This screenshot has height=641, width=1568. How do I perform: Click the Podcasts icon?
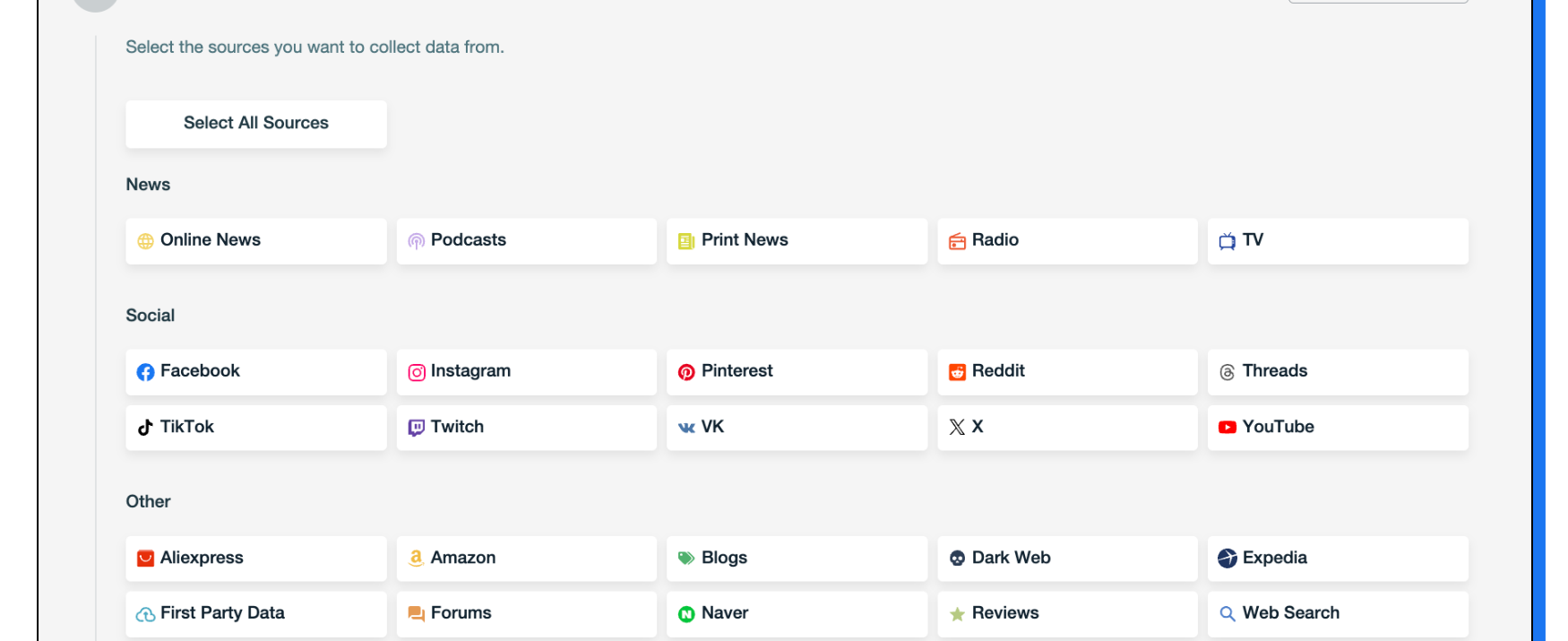coord(416,241)
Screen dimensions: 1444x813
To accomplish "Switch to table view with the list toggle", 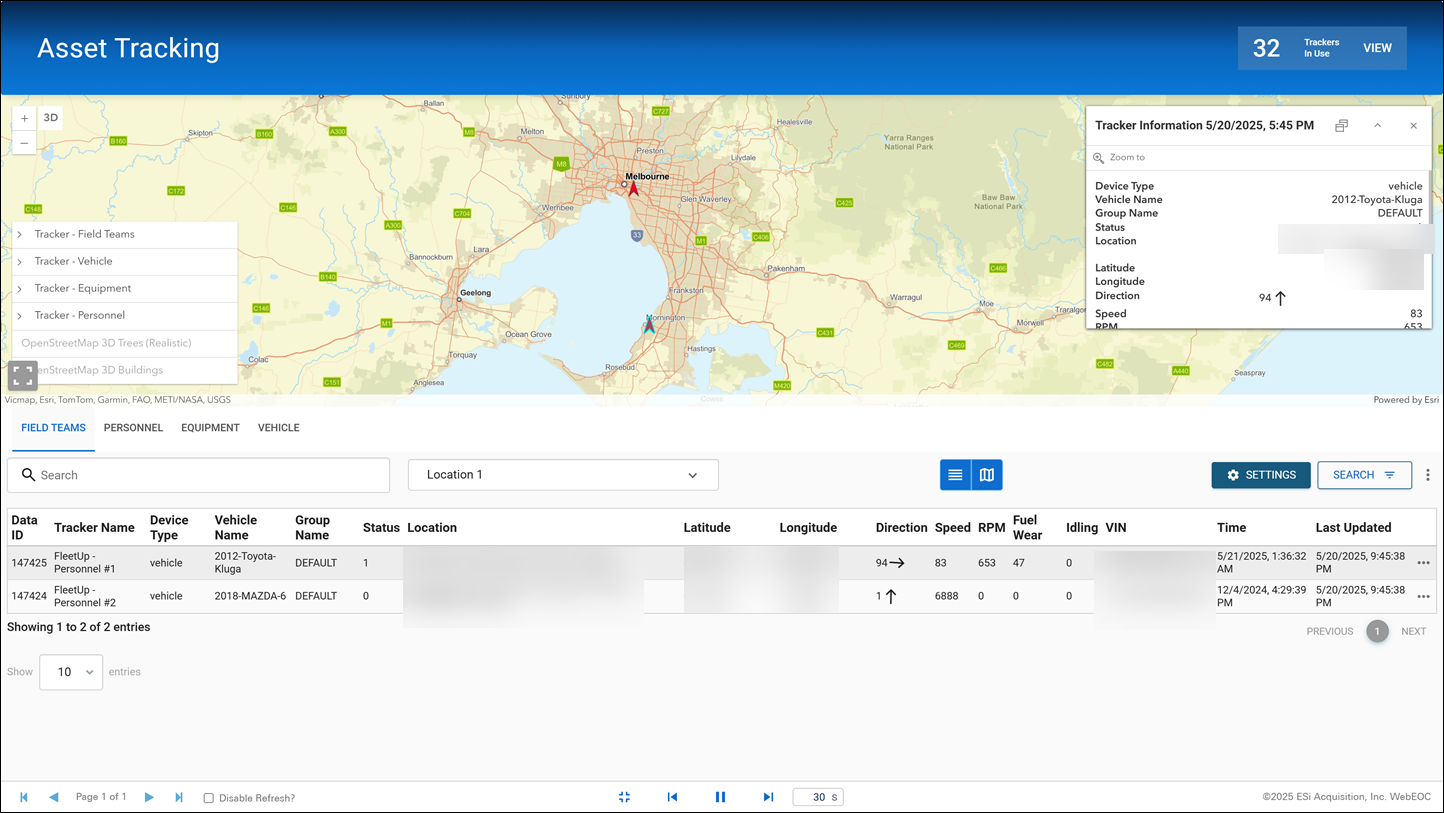I will coord(955,475).
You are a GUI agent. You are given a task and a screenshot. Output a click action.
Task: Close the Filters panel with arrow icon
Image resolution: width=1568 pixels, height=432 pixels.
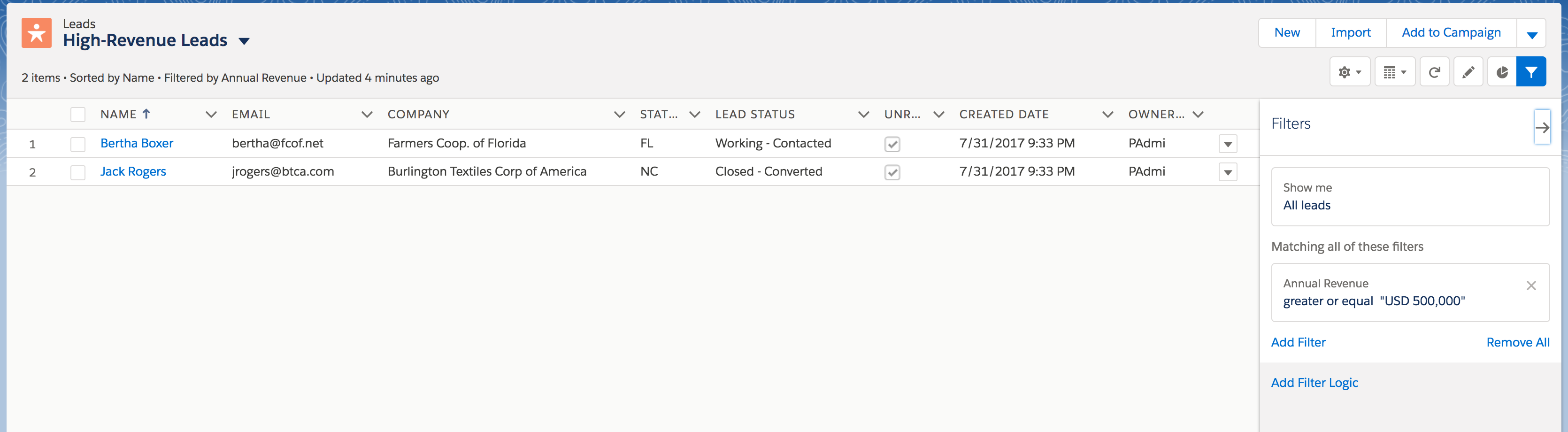[x=1542, y=127]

* **EXERCISE OBJECTIVE**
List every line of the entries above that contains the string "height", copying each line in full.

* **RESULT FOR THIS EXERCISE**
This screenshot has height=641, width=1568. How do I perform: Click the Podcasts icon?
Image resolution: width=1568 pixels, height=432 pixels.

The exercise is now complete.